* [Pointing records for text and elements]:
########

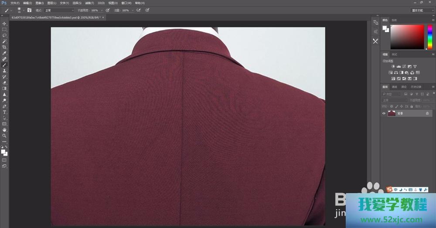Select the Horizontal Type tool
Viewport: 436px width, 228px height.
click(4, 112)
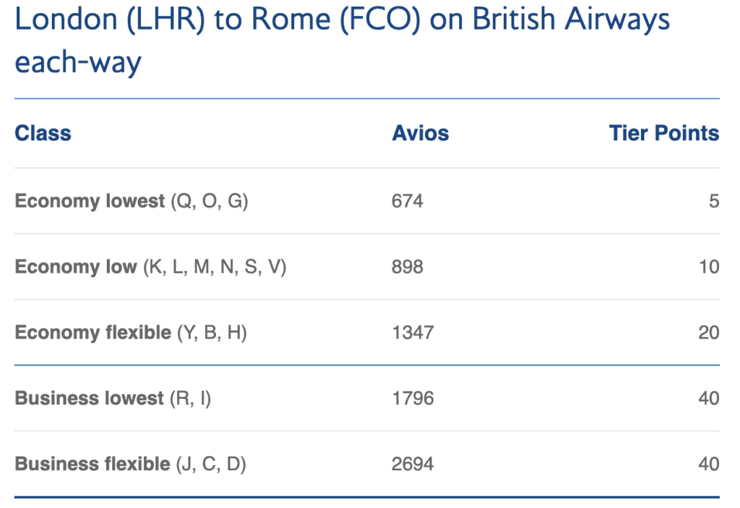Viewport: 740px width, 508px height.
Task: Click the Class column header
Action: click(43, 134)
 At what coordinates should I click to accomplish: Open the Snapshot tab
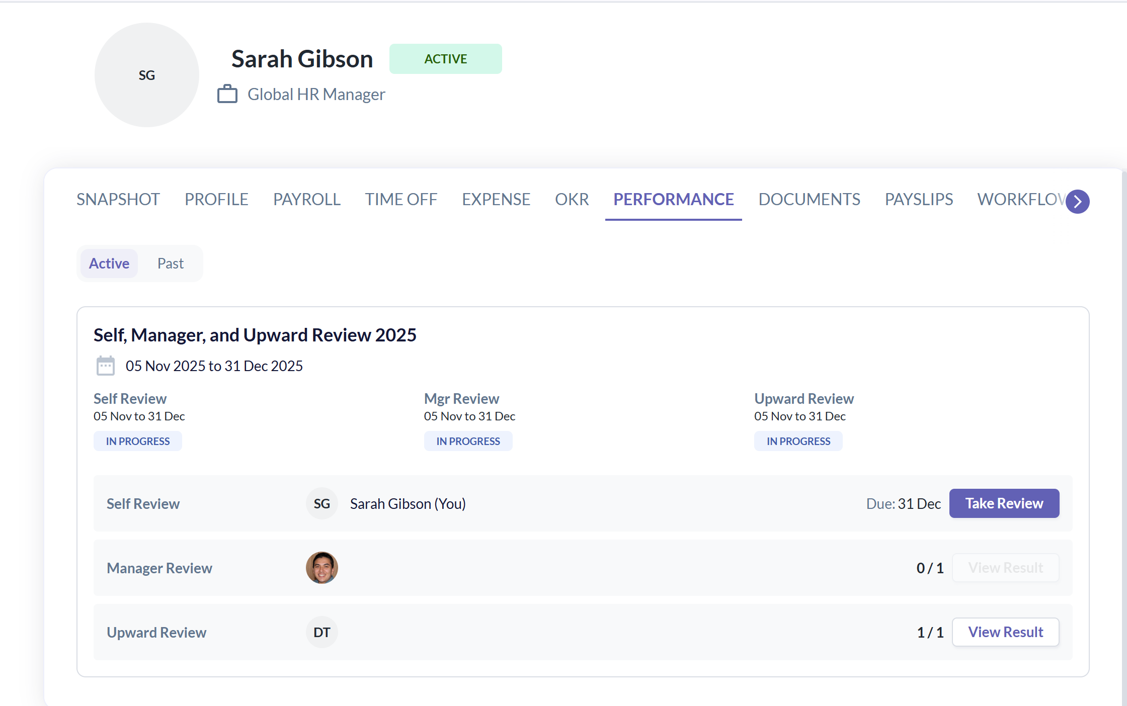[118, 199]
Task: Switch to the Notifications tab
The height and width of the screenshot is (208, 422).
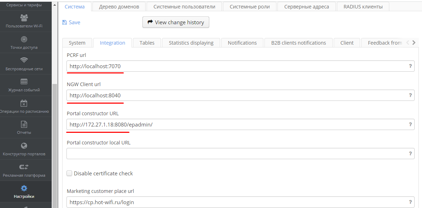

########

Can you copy out every one of the lines above word for word, leaving out the pictures?

* [Answer to the problem]:
Select the Horizontal Type tool
Viewport: 436px width, 228px height.
click(4, 112)
Viewport: 740px width, 508px height.
Task: Click the Class column header
Action: click(43, 134)
 At what coordinates should I click to accomplish: Open the Snapshot tab
[118, 199]
Task: Switch to the Notifications tab
The height and width of the screenshot is (208, 422).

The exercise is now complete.